What lines of the data include the string "right"? Copy them all.

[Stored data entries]
_ _ _ _ _ _ _

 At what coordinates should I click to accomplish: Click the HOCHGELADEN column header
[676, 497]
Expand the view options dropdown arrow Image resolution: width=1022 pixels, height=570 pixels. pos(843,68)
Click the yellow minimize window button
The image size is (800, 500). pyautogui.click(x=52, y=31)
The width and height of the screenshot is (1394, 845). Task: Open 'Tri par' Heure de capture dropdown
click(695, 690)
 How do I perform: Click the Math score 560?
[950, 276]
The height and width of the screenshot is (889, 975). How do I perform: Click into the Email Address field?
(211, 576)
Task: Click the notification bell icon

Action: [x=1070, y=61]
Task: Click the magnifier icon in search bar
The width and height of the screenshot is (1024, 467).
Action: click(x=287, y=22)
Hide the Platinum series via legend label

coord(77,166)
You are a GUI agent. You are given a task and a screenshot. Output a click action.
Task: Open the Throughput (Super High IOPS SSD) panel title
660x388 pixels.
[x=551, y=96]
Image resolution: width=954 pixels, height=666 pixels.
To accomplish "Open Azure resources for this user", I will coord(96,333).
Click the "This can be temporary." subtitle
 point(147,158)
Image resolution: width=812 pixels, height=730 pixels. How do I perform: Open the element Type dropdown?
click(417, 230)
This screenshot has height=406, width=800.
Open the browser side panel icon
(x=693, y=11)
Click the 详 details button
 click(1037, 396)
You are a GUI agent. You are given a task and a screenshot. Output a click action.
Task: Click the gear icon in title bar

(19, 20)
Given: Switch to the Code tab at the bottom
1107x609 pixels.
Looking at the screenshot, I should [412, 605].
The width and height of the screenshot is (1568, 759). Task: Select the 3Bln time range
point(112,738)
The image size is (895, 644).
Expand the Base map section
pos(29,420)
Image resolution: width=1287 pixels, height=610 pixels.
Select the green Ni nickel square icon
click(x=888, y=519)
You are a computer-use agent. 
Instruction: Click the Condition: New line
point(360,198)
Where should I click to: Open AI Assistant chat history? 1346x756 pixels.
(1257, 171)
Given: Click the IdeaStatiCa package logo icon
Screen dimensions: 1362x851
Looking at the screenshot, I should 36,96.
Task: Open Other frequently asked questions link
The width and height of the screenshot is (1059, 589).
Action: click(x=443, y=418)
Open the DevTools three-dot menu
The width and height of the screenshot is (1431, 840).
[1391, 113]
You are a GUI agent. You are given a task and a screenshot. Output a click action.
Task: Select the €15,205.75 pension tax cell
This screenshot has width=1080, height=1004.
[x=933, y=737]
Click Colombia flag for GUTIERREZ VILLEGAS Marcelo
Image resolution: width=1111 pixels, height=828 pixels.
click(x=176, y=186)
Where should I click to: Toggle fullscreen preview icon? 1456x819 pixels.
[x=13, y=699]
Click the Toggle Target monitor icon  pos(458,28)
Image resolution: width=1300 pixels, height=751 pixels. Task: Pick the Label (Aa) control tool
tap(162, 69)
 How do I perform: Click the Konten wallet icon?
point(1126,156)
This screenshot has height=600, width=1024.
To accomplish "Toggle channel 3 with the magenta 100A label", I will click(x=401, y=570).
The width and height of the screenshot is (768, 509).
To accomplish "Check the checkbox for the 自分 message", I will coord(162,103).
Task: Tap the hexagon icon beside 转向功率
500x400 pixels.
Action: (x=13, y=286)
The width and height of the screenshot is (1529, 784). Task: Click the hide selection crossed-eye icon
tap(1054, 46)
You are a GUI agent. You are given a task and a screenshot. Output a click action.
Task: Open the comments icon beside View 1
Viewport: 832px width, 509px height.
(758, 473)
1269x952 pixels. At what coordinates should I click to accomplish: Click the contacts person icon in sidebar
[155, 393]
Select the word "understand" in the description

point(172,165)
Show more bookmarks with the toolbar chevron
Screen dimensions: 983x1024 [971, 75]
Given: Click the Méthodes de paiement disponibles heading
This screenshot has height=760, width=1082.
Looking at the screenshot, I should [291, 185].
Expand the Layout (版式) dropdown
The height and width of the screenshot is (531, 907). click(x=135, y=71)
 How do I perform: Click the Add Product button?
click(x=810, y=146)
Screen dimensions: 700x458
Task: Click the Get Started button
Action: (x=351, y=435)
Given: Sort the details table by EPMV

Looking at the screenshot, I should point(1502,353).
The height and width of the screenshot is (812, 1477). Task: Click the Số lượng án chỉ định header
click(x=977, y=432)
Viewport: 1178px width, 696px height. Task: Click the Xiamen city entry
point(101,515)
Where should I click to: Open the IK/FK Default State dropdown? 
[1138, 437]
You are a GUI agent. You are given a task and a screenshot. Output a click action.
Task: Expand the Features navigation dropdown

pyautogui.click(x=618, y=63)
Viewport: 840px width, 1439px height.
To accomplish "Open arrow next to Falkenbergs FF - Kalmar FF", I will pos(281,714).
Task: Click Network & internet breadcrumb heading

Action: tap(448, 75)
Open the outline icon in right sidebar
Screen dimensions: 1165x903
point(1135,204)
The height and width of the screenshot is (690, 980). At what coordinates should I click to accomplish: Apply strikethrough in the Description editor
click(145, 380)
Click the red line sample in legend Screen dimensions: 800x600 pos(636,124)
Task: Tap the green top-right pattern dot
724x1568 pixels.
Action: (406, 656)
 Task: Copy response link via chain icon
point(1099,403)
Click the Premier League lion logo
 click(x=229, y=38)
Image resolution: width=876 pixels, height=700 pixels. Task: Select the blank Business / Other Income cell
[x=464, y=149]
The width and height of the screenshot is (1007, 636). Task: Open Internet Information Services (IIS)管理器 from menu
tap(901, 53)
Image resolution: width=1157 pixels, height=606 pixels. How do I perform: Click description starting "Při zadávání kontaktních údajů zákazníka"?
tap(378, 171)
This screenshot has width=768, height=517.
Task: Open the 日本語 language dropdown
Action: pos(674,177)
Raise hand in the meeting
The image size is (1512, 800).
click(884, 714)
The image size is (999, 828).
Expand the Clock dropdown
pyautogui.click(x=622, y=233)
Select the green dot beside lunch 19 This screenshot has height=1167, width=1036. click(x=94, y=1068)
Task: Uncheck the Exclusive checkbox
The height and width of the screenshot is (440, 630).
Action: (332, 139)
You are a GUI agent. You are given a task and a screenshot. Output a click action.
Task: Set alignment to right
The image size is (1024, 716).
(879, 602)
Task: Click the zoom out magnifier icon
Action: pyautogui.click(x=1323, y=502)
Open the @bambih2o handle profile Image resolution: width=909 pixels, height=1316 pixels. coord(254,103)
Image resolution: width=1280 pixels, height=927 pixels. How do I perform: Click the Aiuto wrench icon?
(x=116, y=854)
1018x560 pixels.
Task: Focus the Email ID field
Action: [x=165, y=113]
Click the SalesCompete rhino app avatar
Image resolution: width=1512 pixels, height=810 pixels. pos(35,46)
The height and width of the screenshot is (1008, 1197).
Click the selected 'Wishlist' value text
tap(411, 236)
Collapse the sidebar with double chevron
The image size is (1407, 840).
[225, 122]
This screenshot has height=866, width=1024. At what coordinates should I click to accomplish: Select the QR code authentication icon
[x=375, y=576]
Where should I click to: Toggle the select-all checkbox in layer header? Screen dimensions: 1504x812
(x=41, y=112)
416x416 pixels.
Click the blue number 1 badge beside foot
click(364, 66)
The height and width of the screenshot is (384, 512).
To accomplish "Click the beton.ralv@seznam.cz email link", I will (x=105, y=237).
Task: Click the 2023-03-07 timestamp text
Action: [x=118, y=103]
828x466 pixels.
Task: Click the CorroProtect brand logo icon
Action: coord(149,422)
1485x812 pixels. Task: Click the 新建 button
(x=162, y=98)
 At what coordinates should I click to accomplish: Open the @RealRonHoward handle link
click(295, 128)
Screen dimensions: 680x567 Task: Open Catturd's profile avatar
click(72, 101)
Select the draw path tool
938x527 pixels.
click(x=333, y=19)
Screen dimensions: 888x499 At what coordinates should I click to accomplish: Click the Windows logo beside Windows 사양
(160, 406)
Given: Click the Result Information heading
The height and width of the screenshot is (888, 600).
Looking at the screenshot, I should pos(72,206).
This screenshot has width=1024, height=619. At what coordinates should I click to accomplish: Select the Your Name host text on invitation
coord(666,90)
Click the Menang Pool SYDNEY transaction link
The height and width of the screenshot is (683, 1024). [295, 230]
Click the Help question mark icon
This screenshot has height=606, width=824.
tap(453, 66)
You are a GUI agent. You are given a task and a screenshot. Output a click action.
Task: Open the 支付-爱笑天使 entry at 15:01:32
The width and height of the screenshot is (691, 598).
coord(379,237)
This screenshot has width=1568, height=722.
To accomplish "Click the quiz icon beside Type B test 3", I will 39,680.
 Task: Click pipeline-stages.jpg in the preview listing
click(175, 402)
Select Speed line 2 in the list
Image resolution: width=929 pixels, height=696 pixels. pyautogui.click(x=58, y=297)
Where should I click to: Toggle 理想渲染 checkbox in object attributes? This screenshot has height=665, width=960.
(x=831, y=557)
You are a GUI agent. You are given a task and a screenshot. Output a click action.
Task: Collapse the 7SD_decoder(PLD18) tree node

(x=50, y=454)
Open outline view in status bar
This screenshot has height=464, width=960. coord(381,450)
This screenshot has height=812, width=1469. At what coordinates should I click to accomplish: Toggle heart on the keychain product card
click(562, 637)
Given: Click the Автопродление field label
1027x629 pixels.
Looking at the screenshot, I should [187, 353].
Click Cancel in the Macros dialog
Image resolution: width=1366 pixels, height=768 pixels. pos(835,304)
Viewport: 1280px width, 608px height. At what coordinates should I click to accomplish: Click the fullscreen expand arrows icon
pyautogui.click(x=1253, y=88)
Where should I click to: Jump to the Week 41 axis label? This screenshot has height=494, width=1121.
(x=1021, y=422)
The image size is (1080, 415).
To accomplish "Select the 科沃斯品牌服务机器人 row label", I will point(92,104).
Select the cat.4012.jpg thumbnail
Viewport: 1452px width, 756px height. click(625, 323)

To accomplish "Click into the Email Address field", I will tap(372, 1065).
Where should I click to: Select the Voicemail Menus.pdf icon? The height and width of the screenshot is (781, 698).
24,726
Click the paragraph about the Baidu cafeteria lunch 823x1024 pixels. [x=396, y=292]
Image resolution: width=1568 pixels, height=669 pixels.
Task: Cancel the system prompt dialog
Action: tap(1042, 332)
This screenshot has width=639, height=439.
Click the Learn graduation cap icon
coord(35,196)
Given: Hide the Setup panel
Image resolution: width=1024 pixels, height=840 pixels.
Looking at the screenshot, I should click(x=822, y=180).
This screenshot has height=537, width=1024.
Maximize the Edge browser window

_ _ _ _ _ _ _

▶ [RESULT OF THIS EXERCISE]:
Open the outline icon in right sidebar
Task: Tap the green top-right pattern dot
Task: Set alignment to right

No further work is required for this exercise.